11.12. Die Sach- und Rechtsmängelhaftung des Lizenzgebers ist vorbehaltlich der Regelungen in Ziffer 12. (Haftung) in dieser Ziffer abschließend geregelt.

11.13. Hat der Lizenznehmer einen Vertrag über die Software-Assurance geschlossen, so ist er verpflichtet, eine neue Version der Vertragssoftware zu übernehmen, es sei denn, hierdurch würde der ursprüngliche Funktionsumfang verringert oder die Übernahme führte zu erheblichen Nachteilen.

12. Haftung
12.1. Der Lizenzgeber haftet im Rahmen dieses Vertrags dem Grunde nach für Schäden des Lizenznehmers,
(1) der Lizenzgeber oder seine gesetzlichen Vertreter oder Erfüllungsgehilfen vorsätzlich oder grob fahrlässig herbeigeführt haben,
(2) aus der Verletzung des Lebens, des Körpers oder der Gesundheit, die auf einer Pflichtverletzung des Lizenzgebers oder einer seiner gesetzlichen Vertreter oder Erfüllungsgehilfen beruhen,
(3) wenn diese Ansprüche aus dem Produkthaftungsgesetz resultieren,
(4) wenn von dem Lizenzgeber arglistig getäuscht wurde, oder
(5) die durch die Verletzung einer Pflicht durch den Lizenzgeber, die für die Erreichung des Vertragszwecks von wesentlicher Bedeutung ist (Kardinalpflicht), entstanden sind.

12.2. Der Lizenzgeber haftet in den Fällen der Ziffer 12.1 (1) bis (4). der Höhe nach unbegrenzt. Im Übrigen wird der Schadensersatzanspruch auf den vorhersehbaren, vertragstypischen Schaden begrenzt, im Falle des Verzugs auf 5% des Auftragswerts. Die Haftung nach dem Produkthaftungsgesetz bleibt hierdurch unberührt.

12.3. Soweit der Lizenzgeber gemäß 12.2 nur in Höhe des typischerweise vorhersehbaren Schadens haftet, ist diese Haftung zusätzlich auf höchstens EUR 30.000,00 bzw. bei reinen Vermögensschäden auf einen Betrag von höchstens EUR 15.000,00 begrenzt.

12.4. Soweit der Lizenzgeber gemäß 12.2 nur in Höhe des typischerweise vorhersehbaren Schadens haftet, besteht keine Haftung für mittelbare Schäden, Mangelfolgeschäden oder entgangenen Gewinn.

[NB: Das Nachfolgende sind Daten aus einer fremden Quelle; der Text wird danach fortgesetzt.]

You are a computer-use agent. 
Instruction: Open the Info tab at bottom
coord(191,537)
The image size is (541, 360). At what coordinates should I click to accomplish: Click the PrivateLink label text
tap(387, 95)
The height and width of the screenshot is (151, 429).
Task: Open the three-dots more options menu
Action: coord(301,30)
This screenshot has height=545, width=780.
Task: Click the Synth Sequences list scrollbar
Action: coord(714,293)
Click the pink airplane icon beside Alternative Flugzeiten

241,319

12.5. Für den Verlust von Daten haftet der Lizenzgeber nur dann, wenn der Lizenznehmer angemessene Vorsorge gegen Datenverlust getroffen hat, insbesondere dadurch, dass er mindestens einmal täglich Sicherungskopien aller Programme und Daten in maschinenlesbarer Form erstellt hat oder der Datenverlust auch bei Beachtung dieser Verpflichtung nicht vermeidbar gewesen wäre. Die Haftung des Lizenzgebers ist dabei auf den Wiederherstellungsaufwand beschränkt. Kann der Lizenznehmer keine zur Wiederherstellung der Daten notwendige Sicherungskopie beibringen, so ist der Lizenzgeber von der Haftung vollständig freigestellt. Die Haftung des Lizenzgebers wegen Datenverlusts unterliegt im Übrigen den Beschränkungen dieser Ziffer 12.

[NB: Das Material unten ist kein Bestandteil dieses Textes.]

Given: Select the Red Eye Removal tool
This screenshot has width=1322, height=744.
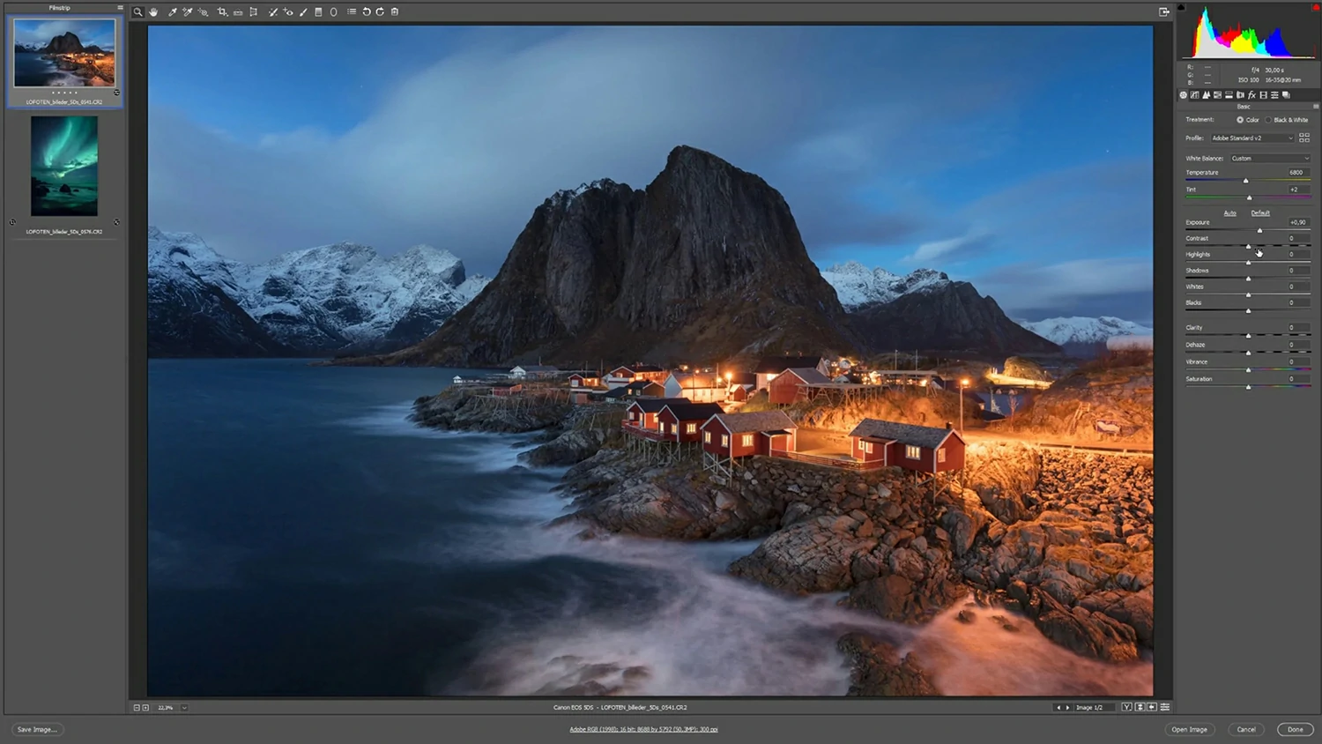Looking at the screenshot, I should coord(287,12).
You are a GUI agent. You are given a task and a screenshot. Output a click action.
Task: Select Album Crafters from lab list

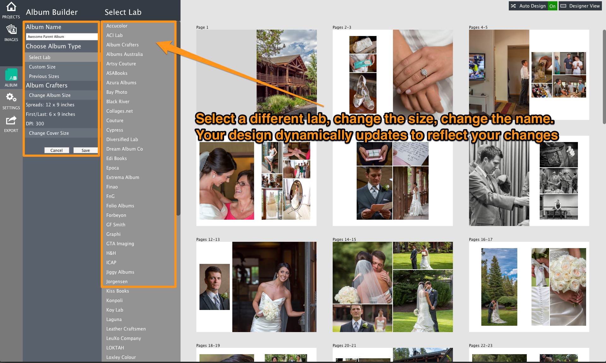pyautogui.click(x=122, y=45)
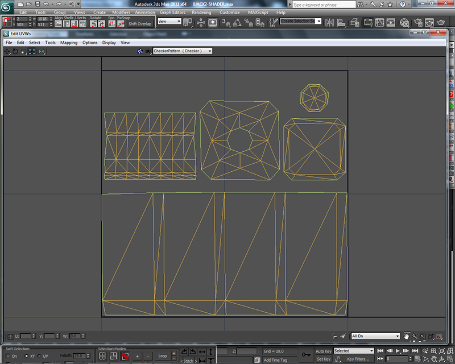Click the UV checker display icon near the texture dropdown

[x=148, y=51]
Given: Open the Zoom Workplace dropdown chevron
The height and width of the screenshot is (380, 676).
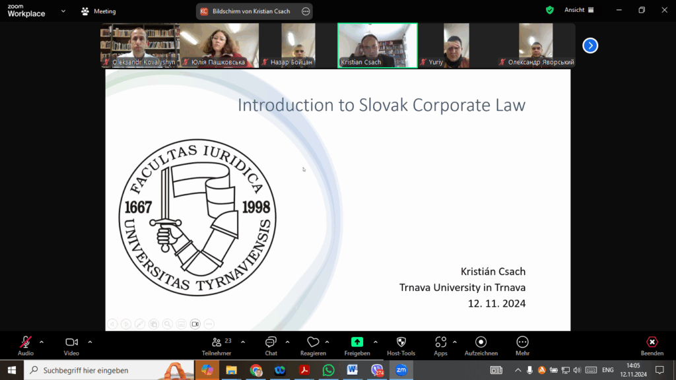Looking at the screenshot, I should [x=63, y=11].
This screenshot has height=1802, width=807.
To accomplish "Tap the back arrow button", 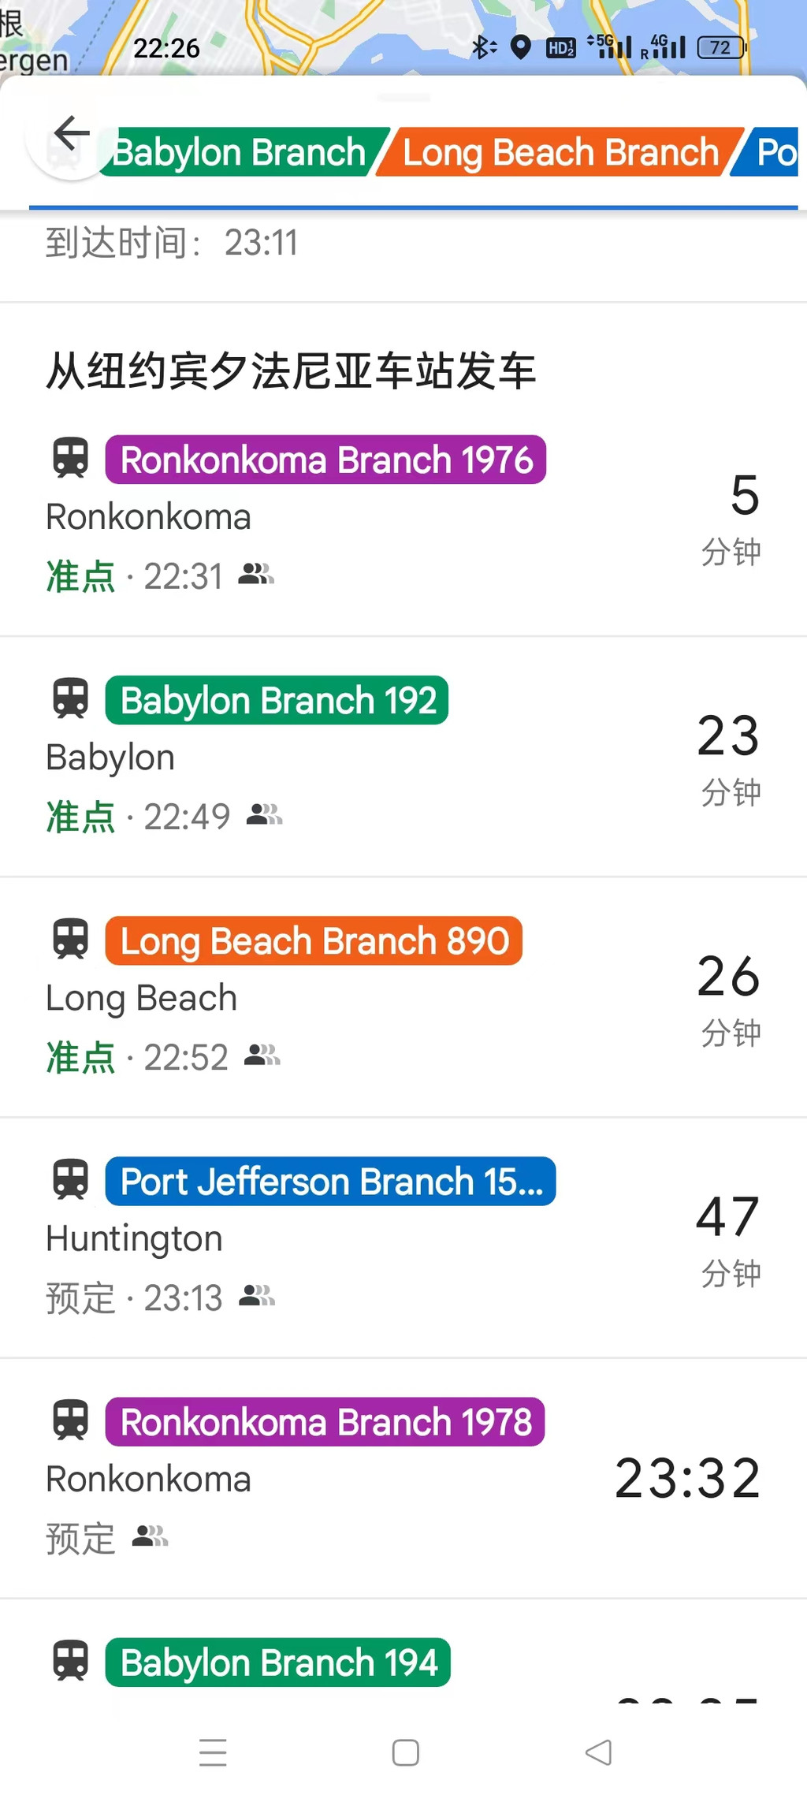I will (x=72, y=133).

12.6. In anderen als den vorgenannten Fällen ist die Haftung des Lizenzgebers - unabhängig vom Rechtsgrund - ausgeschlossen.

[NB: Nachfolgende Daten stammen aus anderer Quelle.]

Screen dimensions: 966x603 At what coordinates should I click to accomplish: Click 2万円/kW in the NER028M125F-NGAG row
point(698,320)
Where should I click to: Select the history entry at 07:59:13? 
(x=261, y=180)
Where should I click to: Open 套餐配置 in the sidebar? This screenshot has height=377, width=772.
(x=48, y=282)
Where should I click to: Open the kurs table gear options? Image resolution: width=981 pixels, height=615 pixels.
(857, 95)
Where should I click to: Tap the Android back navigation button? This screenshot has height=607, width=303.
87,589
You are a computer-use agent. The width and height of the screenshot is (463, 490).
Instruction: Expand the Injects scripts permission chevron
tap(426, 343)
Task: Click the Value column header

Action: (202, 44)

12.7. Schadenersatzansprüche gegen den Lizenzgeber verjähren nach Ablauf von 12 Monaten seit ihrer Entstehung. Bei Vorsatz oder grober Fahrlässigkeit des Lizenzgebers, bei arglistigem Verschweigen eines Mangels, bei Personenschäden oder Rechtsmängeln im Sinne des § 438 Abs. 1 Nr. 1 a BGB sowie bei Garantien (§ 444 BGB) gelten die gesetzlichen Verjährungsfristen. Gleiches gilt für Ansprüche nach dem Produkthaftungsgesetz.

12.8. Soweit die Haftung des Lizenzgebers ausgeschlossen ist, gilt dies auch für die persönliche Haftung der Angestellten, Arbeitnehmer, Mitarbeiter, Vertreter und Erfüllungsgehilfen des Lizenzgebers.

13. Schlussbestimmungen
13.1. Die Unwirksamkeit einer oder mehrerer Bestimmungen dieses Vertrags berührt die Wirksamkeit des Vertrags im Übrigen nicht. Die Vertragspartner werden sich bemühen, die unwirksame Bestimmung durch eine wirksame Regelung zu ersetzen, die dem mit der unwirksamen Bestimmung verfolgten wirtschaftlichen Zweck möglichst nahe kommt. Gleiches gilt für den Fall einer regelungsbedürftigen Lücke des Vertrags.

13.2. Änderungen oder Ergänzungen des Vertrags einschließlich dieser Klausel sowie Änderungen oder Ergänzungen der Anlagen zum Vertrag bedürfen zu ihrer Wirksamkeit der Schriftform. Die Schriftform im Sinne dieser Regelung wird nicht gewahrt durch E-Mail oder andere elektronische Übertragungsformen.

13.3. Erfüllungsort ist der Sitz des Lizenzgebers. Dieser Vertrag unterliegt deutschem Recht unter Ausschluss des CISG. Ausschließlicher Gerichtsstand ist der Sitz des Lizenzgebers. Der Lizenzgeber ist berechtigt, den Lizenznehmer auch an dessen Sitz zu verklagen.